In the June elections, 77 members of that leadership will be elected, who will make up what is the National Secretariat. Voting is nominal, since closed lists are not allowed and candidates are vetoed from holding organic positions or positions of responsibility in any party. Neither can they have them once elected to the secretariat nor will they receive any remuneration, nor can they have any criminal proceeding “for causes not related to the achievement of the objectives of the association”. Any militant who chooses to be a member of the secretariat will have to present their endorsed candidacy with a simple majority of at least two base assemblies (with a minimum of five militants each) and a territorial assembly.
Furthermore, the candidates’ programs cannot be contradictory to the ANC roadmap, which was approved on March 22. This roadmap was proposed by Paluzie to the organization’s membership and approved almost unanimously.
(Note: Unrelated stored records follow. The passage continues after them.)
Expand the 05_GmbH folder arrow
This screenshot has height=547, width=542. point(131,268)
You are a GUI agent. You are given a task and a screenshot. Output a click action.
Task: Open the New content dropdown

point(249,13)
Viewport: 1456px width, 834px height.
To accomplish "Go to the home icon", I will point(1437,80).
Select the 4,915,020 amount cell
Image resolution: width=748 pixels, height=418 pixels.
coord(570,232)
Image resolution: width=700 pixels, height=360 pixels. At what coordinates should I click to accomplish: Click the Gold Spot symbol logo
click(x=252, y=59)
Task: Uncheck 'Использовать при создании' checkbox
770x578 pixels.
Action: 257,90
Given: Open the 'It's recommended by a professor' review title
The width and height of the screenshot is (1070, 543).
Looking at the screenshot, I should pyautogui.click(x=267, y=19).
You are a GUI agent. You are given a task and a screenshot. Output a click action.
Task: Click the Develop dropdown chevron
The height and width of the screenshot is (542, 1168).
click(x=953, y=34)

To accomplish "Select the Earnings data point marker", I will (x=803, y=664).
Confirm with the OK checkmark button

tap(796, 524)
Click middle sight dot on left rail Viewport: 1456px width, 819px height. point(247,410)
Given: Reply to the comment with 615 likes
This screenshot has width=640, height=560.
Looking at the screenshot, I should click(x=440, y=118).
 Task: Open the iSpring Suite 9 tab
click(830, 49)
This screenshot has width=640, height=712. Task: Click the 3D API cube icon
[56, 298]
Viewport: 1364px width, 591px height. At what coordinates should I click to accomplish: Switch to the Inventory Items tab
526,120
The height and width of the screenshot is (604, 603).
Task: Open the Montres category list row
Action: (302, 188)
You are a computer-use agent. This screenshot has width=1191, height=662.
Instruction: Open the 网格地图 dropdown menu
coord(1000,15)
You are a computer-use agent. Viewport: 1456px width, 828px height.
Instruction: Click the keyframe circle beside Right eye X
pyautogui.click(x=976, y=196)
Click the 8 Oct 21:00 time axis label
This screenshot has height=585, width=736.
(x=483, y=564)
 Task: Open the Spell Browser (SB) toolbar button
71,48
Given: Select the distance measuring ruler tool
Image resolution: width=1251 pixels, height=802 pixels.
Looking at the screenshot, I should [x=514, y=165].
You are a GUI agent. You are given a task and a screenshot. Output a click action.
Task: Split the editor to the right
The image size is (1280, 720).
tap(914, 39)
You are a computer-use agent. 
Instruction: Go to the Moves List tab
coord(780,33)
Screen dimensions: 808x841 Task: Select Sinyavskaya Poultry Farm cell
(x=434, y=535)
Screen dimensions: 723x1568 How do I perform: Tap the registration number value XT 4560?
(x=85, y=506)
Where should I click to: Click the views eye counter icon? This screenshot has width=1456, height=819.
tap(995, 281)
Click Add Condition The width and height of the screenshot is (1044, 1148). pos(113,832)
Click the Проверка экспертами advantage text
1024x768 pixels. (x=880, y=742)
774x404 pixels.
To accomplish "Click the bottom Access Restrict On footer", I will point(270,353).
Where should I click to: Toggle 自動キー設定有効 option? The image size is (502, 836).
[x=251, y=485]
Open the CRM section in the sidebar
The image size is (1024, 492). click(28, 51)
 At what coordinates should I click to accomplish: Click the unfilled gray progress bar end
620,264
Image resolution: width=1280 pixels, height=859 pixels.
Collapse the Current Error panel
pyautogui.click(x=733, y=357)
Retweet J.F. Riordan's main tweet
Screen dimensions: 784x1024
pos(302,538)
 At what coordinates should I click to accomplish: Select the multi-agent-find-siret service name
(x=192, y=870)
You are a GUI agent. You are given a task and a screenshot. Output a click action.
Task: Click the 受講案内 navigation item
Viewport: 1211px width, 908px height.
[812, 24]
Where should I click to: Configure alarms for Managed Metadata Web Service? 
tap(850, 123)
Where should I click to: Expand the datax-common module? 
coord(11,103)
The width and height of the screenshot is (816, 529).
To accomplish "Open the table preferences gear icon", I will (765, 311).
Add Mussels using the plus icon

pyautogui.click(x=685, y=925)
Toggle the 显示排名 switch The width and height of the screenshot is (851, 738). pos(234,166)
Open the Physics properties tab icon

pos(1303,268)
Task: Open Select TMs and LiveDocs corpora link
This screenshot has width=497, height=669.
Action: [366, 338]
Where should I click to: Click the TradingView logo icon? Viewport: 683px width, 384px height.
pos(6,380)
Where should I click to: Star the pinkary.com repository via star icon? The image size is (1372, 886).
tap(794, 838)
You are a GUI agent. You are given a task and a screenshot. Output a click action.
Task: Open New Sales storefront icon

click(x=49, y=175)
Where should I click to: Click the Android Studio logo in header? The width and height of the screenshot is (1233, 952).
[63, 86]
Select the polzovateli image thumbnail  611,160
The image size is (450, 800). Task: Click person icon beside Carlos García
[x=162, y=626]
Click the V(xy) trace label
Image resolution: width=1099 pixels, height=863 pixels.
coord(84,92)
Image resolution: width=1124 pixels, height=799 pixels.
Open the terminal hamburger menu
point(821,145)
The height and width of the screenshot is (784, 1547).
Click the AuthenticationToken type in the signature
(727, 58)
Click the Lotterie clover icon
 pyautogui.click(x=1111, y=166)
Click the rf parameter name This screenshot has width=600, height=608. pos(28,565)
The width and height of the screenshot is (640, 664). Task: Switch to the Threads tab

The strategic objectives are condensed in achieving independence “through the democratic breakdown”. In this sense, the ANC specifies: “The rupture is prepared and becomes effective. The ANC is clearly committed to preparing it and making it effective”. She also points out that this organization must occupy “the central space of the political debate for independence” and stresses that without it there would have been no referendum on October 1 and also that “it is evident that without the ANC, after the brutal repression of the Spanish State and the lack of responsibility of the independence political parties, the independence movement would have been defeated”.